'''

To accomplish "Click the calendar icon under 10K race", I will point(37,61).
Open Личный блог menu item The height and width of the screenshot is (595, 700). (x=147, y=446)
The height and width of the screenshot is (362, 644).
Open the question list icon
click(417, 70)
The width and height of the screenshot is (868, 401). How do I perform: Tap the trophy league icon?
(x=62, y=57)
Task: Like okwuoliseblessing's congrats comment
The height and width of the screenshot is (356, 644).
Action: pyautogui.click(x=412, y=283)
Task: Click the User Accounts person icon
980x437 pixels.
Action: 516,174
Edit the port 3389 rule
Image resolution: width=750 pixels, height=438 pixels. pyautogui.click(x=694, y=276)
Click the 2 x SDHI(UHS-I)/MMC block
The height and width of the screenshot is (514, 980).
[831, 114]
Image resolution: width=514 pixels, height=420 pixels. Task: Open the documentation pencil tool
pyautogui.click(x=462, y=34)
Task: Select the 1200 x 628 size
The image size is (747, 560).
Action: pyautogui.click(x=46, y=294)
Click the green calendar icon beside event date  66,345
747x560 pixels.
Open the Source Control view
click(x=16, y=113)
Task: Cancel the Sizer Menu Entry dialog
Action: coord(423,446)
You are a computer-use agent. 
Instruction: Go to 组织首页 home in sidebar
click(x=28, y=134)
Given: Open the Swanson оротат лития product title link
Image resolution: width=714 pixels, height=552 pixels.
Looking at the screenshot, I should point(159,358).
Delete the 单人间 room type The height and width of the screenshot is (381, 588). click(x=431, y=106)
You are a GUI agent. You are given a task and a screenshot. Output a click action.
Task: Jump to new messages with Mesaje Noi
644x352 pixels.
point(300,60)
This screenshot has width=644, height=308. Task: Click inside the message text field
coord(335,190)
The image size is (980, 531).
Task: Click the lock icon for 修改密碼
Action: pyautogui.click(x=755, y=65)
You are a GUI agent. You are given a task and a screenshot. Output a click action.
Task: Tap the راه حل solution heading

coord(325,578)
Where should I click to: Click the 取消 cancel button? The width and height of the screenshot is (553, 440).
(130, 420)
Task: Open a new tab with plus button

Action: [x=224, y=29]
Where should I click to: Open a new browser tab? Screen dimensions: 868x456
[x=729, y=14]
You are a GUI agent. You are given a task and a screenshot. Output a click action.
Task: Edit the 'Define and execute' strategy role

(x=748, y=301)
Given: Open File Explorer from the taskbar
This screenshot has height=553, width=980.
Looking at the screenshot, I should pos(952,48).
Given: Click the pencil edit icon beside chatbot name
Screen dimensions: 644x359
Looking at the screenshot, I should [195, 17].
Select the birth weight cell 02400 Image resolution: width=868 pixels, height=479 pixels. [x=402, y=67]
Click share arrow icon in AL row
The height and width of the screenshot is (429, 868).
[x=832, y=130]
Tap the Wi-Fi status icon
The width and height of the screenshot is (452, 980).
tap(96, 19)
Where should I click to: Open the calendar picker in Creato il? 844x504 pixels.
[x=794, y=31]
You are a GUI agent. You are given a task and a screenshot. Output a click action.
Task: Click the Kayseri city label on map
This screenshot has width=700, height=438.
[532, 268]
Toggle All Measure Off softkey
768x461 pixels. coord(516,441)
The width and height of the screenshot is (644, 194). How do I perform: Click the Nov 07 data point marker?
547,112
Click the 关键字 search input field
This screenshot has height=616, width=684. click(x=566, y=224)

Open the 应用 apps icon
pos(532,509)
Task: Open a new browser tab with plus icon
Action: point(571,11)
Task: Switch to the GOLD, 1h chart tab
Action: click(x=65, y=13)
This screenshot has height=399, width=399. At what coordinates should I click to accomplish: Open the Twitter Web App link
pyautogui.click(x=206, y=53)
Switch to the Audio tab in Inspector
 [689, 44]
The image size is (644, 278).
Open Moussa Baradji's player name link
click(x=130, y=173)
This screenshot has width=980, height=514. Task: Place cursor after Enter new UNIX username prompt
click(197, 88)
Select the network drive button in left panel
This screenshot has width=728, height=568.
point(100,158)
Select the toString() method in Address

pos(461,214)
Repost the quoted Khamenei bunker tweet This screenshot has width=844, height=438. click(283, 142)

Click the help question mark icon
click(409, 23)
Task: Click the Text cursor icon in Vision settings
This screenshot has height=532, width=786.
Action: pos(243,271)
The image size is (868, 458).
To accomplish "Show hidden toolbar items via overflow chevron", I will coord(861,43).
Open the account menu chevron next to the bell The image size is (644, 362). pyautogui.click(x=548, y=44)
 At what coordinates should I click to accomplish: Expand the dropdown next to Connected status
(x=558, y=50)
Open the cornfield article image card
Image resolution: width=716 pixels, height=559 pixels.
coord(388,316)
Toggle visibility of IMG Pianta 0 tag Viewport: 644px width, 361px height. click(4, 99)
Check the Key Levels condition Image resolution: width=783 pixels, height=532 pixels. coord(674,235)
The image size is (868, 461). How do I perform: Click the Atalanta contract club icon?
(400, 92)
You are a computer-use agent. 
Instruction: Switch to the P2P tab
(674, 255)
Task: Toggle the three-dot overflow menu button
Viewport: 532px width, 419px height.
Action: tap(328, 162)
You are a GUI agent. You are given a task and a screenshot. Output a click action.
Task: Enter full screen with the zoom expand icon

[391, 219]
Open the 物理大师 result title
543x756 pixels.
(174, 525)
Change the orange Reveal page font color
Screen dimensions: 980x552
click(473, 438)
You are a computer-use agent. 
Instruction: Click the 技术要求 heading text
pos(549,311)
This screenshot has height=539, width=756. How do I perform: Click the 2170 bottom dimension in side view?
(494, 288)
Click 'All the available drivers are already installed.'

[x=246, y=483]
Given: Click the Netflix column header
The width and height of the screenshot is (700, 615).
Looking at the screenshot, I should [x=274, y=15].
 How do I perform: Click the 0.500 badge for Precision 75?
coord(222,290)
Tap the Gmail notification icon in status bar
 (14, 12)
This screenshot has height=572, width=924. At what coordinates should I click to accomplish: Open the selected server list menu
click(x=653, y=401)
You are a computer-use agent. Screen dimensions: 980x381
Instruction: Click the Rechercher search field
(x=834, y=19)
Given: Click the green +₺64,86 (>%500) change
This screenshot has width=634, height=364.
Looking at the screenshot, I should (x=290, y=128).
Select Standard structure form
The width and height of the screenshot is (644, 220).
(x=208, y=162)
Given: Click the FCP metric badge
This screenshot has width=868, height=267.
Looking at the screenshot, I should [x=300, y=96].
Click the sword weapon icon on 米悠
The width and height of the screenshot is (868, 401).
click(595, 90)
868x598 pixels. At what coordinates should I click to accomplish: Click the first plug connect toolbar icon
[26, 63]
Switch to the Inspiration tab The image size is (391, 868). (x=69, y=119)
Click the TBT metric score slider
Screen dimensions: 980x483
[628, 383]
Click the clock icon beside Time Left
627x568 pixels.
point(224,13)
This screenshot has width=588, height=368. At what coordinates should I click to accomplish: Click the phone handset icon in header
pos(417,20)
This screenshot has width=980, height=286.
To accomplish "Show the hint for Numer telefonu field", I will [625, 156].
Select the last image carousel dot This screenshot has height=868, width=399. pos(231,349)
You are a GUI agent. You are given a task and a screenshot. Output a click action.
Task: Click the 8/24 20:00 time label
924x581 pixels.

'''

Problem to solve: Output all of the records above exactly as they appear.

Written solution:
To accomplish "Click the calendar icon under 10K race", I will point(37,61).
Open Личный блог menu item The height and width of the screenshot is (595, 700). (x=147, y=446)
The height and width of the screenshot is (362, 644).
Open the question list icon
click(417, 70)
The width and height of the screenshot is (868, 401). How do I perform: Tap the trophy league icon?
(x=62, y=57)
Task: Like okwuoliseblessing's congrats comment
The height and width of the screenshot is (356, 644).
Action: pyautogui.click(x=412, y=283)
Task: Click the User Accounts person icon
980x437 pixels.
Action: 516,174
Edit the port 3389 rule
Image resolution: width=750 pixels, height=438 pixels. pyautogui.click(x=694, y=276)
Click the 2 x SDHI(UHS-I)/MMC block
The height and width of the screenshot is (514, 980).
[831, 114]
Image resolution: width=514 pixels, height=420 pixels. Task: Open the documentation pencil tool
pyautogui.click(x=462, y=34)
Task: Select the 1200 x 628 size
The image size is (747, 560).
Action: pyautogui.click(x=46, y=294)
Click the green calendar icon beside event date  66,345
747x560 pixels.
Open the Source Control view
click(x=16, y=113)
Task: Cancel the Sizer Menu Entry dialog
Action: coord(423,446)
You are a computer-use agent. 
Instruction: Go to 组织首页 home in sidebar
click(x=28, y=134)
Given: Open the Swanson оротат лития product title link
Image resolution: width=714 pixels, height=552 pixels.
Looking at the screenshot, I should point(159,358).
Delete the 单人间 room type The height and width of the screenshot is (381, 588). click(x=431, y=106)
You are a GUI agent. You are given a task and a screenshot. Output a click action.
Task: Jump to new messages with Mesaje Noi
644x352 pixels.
point(300,60)
This screenshot has width=644, height=308. Task: Click inside the message text field
coord(335,190)
The image size is (980, 531).
Task: Click the lock icon for 修改密碼
Action: pyautogui.click(x=755, y=65)
You are a GUI agent. You are given a task and a screenshot. Output a click action.
Task: Tap the راه حل solution heading

coord(325,578)
Where should I click to: Click the 取消 cancel button? The width and height of the screenshot is (553, 440).
(130, 420)
Task: Open a new tab with plus button

Action: [x=224, y=29]
Where should I click to: Open a new browser tab? Screen dimensions: 868x456
[x=729, y=14]
You are a GUI agent. You are given a task and a screenshot. Output a click action.
Task: Edit the 'Define and execute' strategy role

(x=748, y=301)
Given: Open File Explorer from the taskbar
This screenshot has height=553, width=980.
Looking at the screenshot, I should pos(952,48).
Given: Click the pencil edit icon beside chatbot name
Screen dimensions: 644x359
Looking at the screenshot, I should [195, 17].
Select the birth weight cell 02400 Image resolution: width=868 pixels, height=479 pixels. [x=402, y=67]
Click share arrow icon in AL row
The height and width of the screenshot is (429, 868).
[x=832, y=130]
Tap the Wi-Fi status icon
The width and height of the screenshot is (452, 980).
tap(96, 19)
Where should I click to: Open the calendar picker in Creato il? 844x504 pixels.
[x=794, y=31]
You are a GUI agent. You are given a task and a screenshot. Output a click action.
Task: Click the Kayseri city label on map
This screenshot has width=700, height=438.
[532, 268]
Toggle All Measure Off softkey
768x461 pixels. coord(516,441)
The width and height of the screenshot is (644, 194). How do I perform: Click the Nov 07 data point marker?
547,112
Click the 关键字 search input field
This screenshot has height=616, width=684. click(x=566, y=224)

Open the 应用 apps icon
pos(532,509)
Task: Open a new browser tab with plus icon
Action: point(571,11)
Task: Switch to the GOLD, 1h chart tab
Action: click(x=65, y=13)
This screenshot has height=399, width=399. At what coordinates should I click to accomplish: Open the Twitter Web App link
pyautogui.click(x=206, y=53)
Switch to the Audio tab in Inspector
 [689, 44]
The image size is (644, 278).
Open Moussa Baradji's player name link
click(x=130, y=173)
This screenshot has width=980, height=514. Task: Place cursor after Enter new UNIX username prompt
click(197, 88)
Select the network drive button in left panel
This screenshot has width=728, height=568.
point(100,158)
Select the toString() method in Address

pos(461,214)
Repost the quoted Khamenei bunker tweet This screenshot has width=844, height=438. click(283, 142)

Click the help question mark icon
click(409, 23)
Task: Click the Text cursor icon in Vision settings
This screenshot has height=532, width=786.
Action: pos(243,271)
The image size is (868, 458).
To accomplish "Show hidden toolbar items via overflow chevron", I will coord(861,43).
Open the account menu chevron next to the bell The image size is (644, 362). pyautogui.click(x=548, y=44)
 At what coordinates should I click to accomplish: Expand the dropdown next to Connected status
(x=558, y=50)
Open the cornfield article image card
Image resolution: width=716 pixels, height=559 pixels.
coord(388,316)
Toggle visibility of IMG Pianta 0 tag Viewport: 644px width, 361px height. click(4, 99)
Check the Key Levels condition Image resolution: width=783 pixels, height=532 pixels. coord(674,235)
The image size is (868, 461). How do I perform: Click the Atalanta contract club icon?
(400, 92)
You are a computer-use agent. 
Instruction: Switch to the P2P tab
(674, 255)
Task: Toggle the three-dot overflow menu button
Viewport: 532px width, 419px height.
Action: tap(328, 162)
You are a GUI agent. You are given a task and a screenshot. Output a click action.
Task: Enter full screen with the zoom expand icon

[391, 219]
Open the 物理大师 result title
543x756 pixels.
(174, 525)
Change the orange Reveal page font color
Screen dimensions: 980x552
click(473, 438)
You are a computer-use agent. 
Instruction: Click the 技术要求 heading text
pos(549,311)
This screenshot has height=539, width=756. How do I perform: Click the 2170 bottom dimension in side view?
(494, 288)
Click 'All the available drivers are already installed.'

[x=246, y=483]
Given: Click the Netflix column header
The width and height of the screenshot is (700, 615).
Looking at the screenshot, I should [x=274, y=15].
 How do I perform: Click the 0.500 badge for Precision 75?
coord(222,290)
Tap the Gmail notification icon in status bar
 (14, 12)
This screenshot has height=572, width=924. At what coordinates should I click to accomplish: Open the selected server list menu
click(x=653, y=401)
You are a computer-use agent. Screen dimensions: 980x381
Instruction: Click the Rechercher search field
(x=834, y=19)
Given: Click the green +₺64,86 (>%500) change
This screenshot has width=634, height=364.
Looking at the screenshot, I should (x=290, y=128).
Select Standard structure form
The width and height of the screenshot is (644, 220).
(x=208, y=162)
Given: Click the FCP metric badge
This screenshot has width=868, height=267.
Looking at the screenshot, I should [x=300, y=96].
Click the sword weapon icon on 米悠
The width and height of the screenshot is (868, 401).
click(595, 90)
868x598 pixels. At what coordinates should I click to accomplish: Click the first plug connect toolbar icon
[26, 63]
Switch to the Inspiration tab The image size is (391, 868). (x=69, y=119)
Click the TBT metric score slider
Screen dimensions: 980x483
[628, 383]
Click the clock icon beside Time Left
627x568 pixels.
point(224,13)
This screenshot has width=588, height=368. At what coordinates should I click to accomplish: Click the phone handset icon in header
pos(417,20)
This screenshot has width=980, height=286.
To accomplish "Show the hint for Numer telefonu field", I will [625, 156].
Select the last image carousel dot This screenshot has height=868, width=399. pos(231,349)
You are a GUI agent. You are given a task and a screenshot. Output a click action.
Task: Click the 8/24 20:00 time label
924x581 pixels.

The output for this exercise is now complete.